The term kadayif (kadayıf) is used to describe a variety of desserts and dough in the Turkish cuisine, including the actual confections and unfinished intermediate products like dough. An Arabic dessert made of similar dough is the knafeh. While the word kadayif comes from Arabic qatayef linguistically, there is little overlap between the actual Arabic qatayef and Turkish kadayif desserts. Kadayif as a generic name for a group of pastry desserts can be found in the cookbook Melceü't-Tabbâhîn (1844).
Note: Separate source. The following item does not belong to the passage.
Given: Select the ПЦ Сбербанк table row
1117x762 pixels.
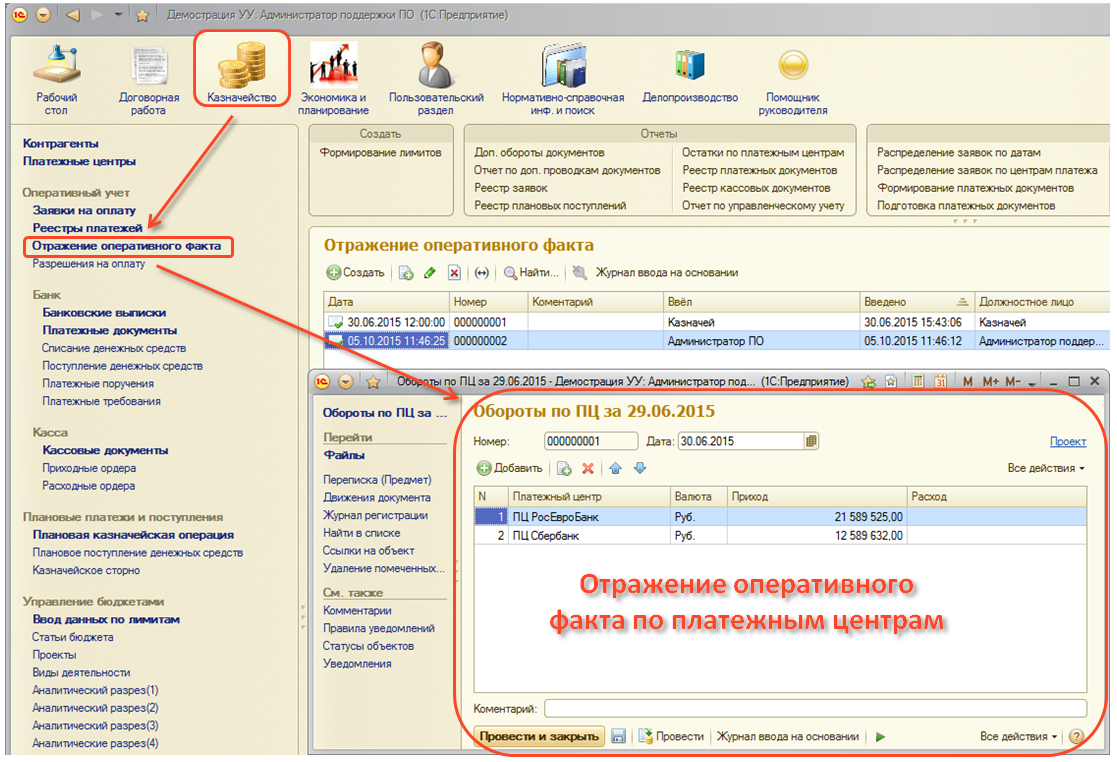Looking at the screenshot, I should [x=590, y=535].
- Unfinished products include:
  - Kadayif flour, a special flour made from the bisquit class wheat;
  - Kadayif dough,
  - wire kadayif, also known as kadayif noodles, simply kadayif, tel kadayif, and string kadayif, is a vermicelli-like, semi-processed product made by mixing wheat flour and water, cooked and optionally fried;
  - Tray kadaif (TS 10344), per Turkish standard 10344/T3, is a semi-processed (baked) water and flour mix product. Tray kadaif can also refer to a finished product (see below);
  - Başar & Boz mention lean kadayif and yufka kadayif. "Yufka" means "thin" and, at the same time, can be used to refer to filo dough.
- Kadaif confections include:
  - Tray kadayif (dessert), a dessert produced using tel kadayif and walnut. Variety of oils, hazelnut, sugar syrups can be added;
  - Yassı kadayıf, a pancake resembling Arabic qatayef dumpling Also called flat kadayif, Arab kadayif;
  - Turkish künefe is filled with cheese;
  - Ekmek kadayıfı or bread kadayif is made by pouring syrup on the bread. If leftover dry bread is used, it is called fodula kadayif
  - Erzurum kadayıf dolması, also known as stuffed kadayif - walnuts wrapped in tel kadaif and deep-fried;
  - Burma kadayıf is made from tel kadayif in Diyarbakır;
  - Kadayıflı muhallebi, a milk dessert;
  - Fındık ezmeli kadayıf tatlısı, a dessert with hazelnut paste;
  - Kesme kadayıf, a dessert using yufka;
  - Pekmezli kadayıf, made from tel kadayif with added molasses;
  - Sütlü kadayıf, a milk dessert;
  - other desserts mentioned in the literature: white kadayif, creamy kadayif, palace wire kadayif. Bezirgan declares the stone kadayif (Taş kadayıf) to be the same as flat kadayif and bread kadayif.

==See also==
- Cataif, a Romanian dessert with crispy noodles on top

==Sources==
- Walczak-Mikołajczakowa, Mariola (2023). "Turkish Borrowings in Bulgarian Lexis Related to Cuisine and Cooking"
- Bezirgan, Muammer (2024). "Turkish Desserts and the Place of Desserts in Turkish Cuisine"
- Fidan, Zeliha (2024). "Improvement of bread kadayıf formulation with wheat germ addition and different fermentation methods"
- Başar, Burak (2023). "Effect of different oils and sugar syrups on the properties of tray kadayif (traditional Turkish dessert)"
- Savlak, Nazlı Yeyinli (2013). "Bazı Özel Amaçlı Unların Kalite Özellikleri"
- Civelek, P. (2024). "Investigation of The Effect of Using Whole Wheat Flour and Different Additives in Bread Kadayif on Acrylamide and Hydroxymethyl Furfural (HMF)"
- Krondl, M. (2011). "Sweet Invention: A History of Dessert"
- Seyyedcheraghi, K (2019). "Determination of acrylamide and hydroxymethylfurfural (HMF) values as affected by frying duration and temperature levels during the preparation of tray kadayif dessert"
- Başar, Burak (2017). "Farkli yağ ve şeker şurubunun tepsi kadayifin duyusal ve dokusal özelliklerine etkisi"
- Marks, Gil (2010). "Encyclopedia of Jewish Food"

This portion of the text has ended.